About this time last year, Harris was volunteering as an instructor and helper at the Jacksonville Boys and Girls Club’s annual Fun Day, which is sponsored by the Jacksonville Police Department. Alongside JPD officers, Harris was teaching kids how to play kickball and volunteering to be plunged into the cold water of a dunking booth, all for the entertainment of Jacksonville’s little ones.

He was also interviewed that day for The Leader’s annual football tab for the remarkable comeback he made from a serious injury suffered during the Red-White game before his junior year.

The injury was gruesome. Harris’ skin appeared to be the only thing keeping his right foot attached to his leg, as it protruded in a grotesque angle away from his body and dangled loosely as paramedics lifted him onto the stretcher.

It cost him his junior season, but he worked hard to get ready for his senior year, with teammates helping him get to practice and physical therapy sessions. Last summer, Harris dazzled as a wide receiver in multiple 7-on-7 camps, including a remarkable performance in the Shootout of the South, where he caught 19 touchdown passes and led the Red Devils to a fifth-place finish in the 22-team tournament that included teams from four states.

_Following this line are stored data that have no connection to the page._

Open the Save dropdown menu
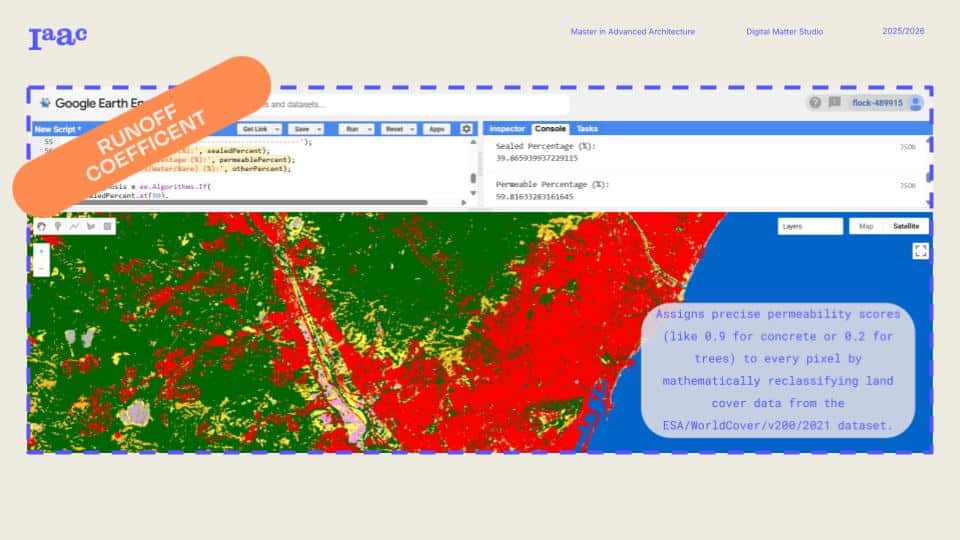The width and height of the screenshot is (960, 540). click(x=305, y=129)
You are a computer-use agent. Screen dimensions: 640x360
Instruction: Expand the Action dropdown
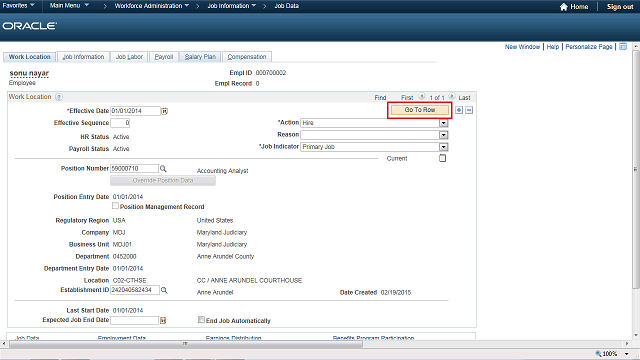[444, 123]
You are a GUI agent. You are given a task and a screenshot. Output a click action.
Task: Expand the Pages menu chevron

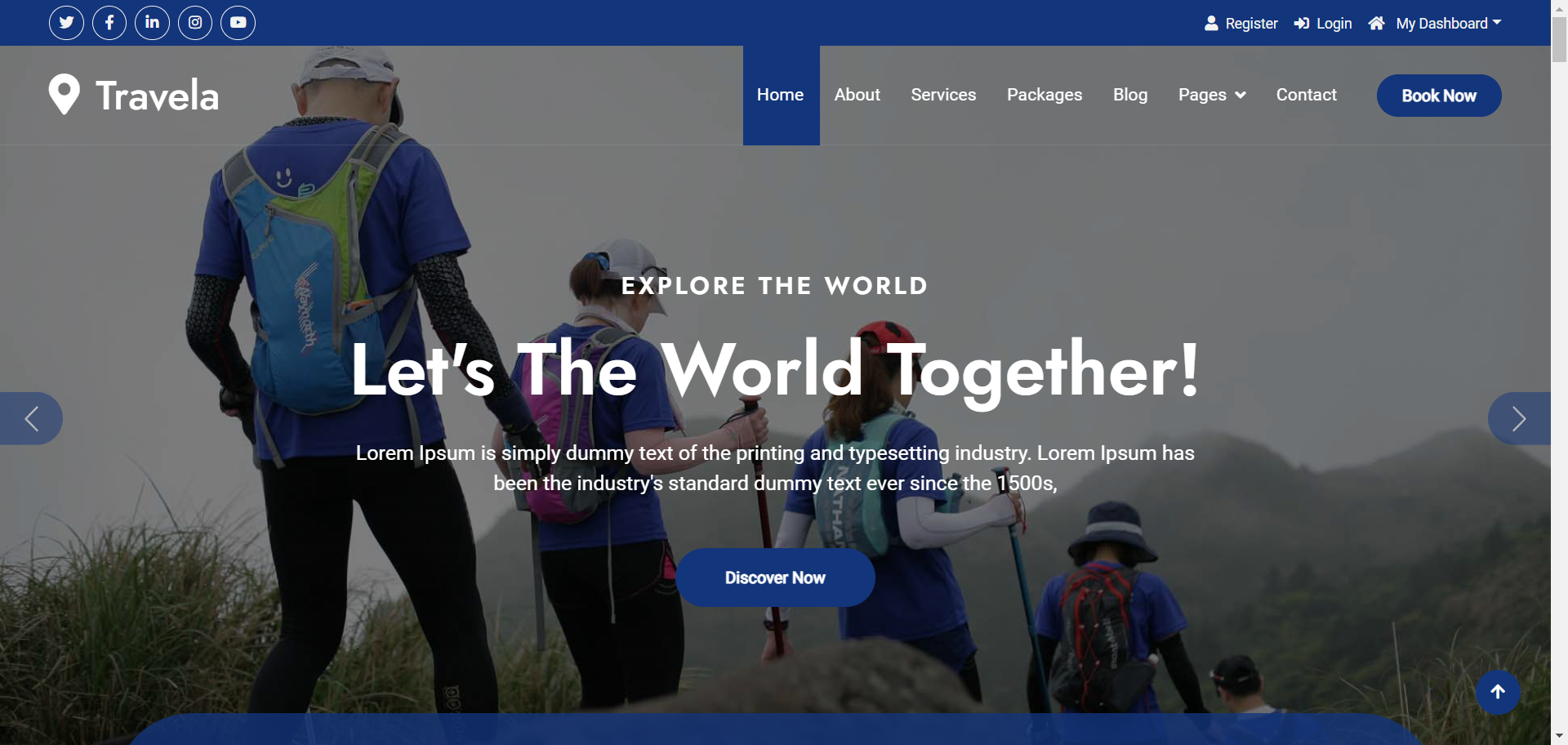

That performance launched Harris into prospect status among college coaches, but it didn’t carry over into tackle football. Once school started, something changed.

At the time, coaches, fans and media scratched their heads wondering why the talented receiver wasn’t producing like he did in the summer. He dropped passes frequently, got into scuffles on the field and played with an overall lack of focus.

Bewildered observers only needed to let the year play out. Harris was no longer focusing on football or school like he used to. The talented young man, who was always very polite and respectful in the presence of adults, was becoming a different person among his peers.

He was involved in a fracas with Little Rock McClellan after their football game last season, and really began to show his downward direction during basketball season. He didn’t play basketball, but loved being a part of the rowdy JHS student section. Only Harris went further than the rest.

The week of the rivalry game against North Pulaski, Harris took to twitter to get under the skin of one NP player who used to play for Jacksonville.

That nearly resulted in a fight after Jacksonville’s win. Harris finally did get in a fight after Jacksonville’s away game at Sylvan Hills, and that landed him his first arrest for battery.

It also ended his schooling, as he was expelled from JHS only two months from graduation.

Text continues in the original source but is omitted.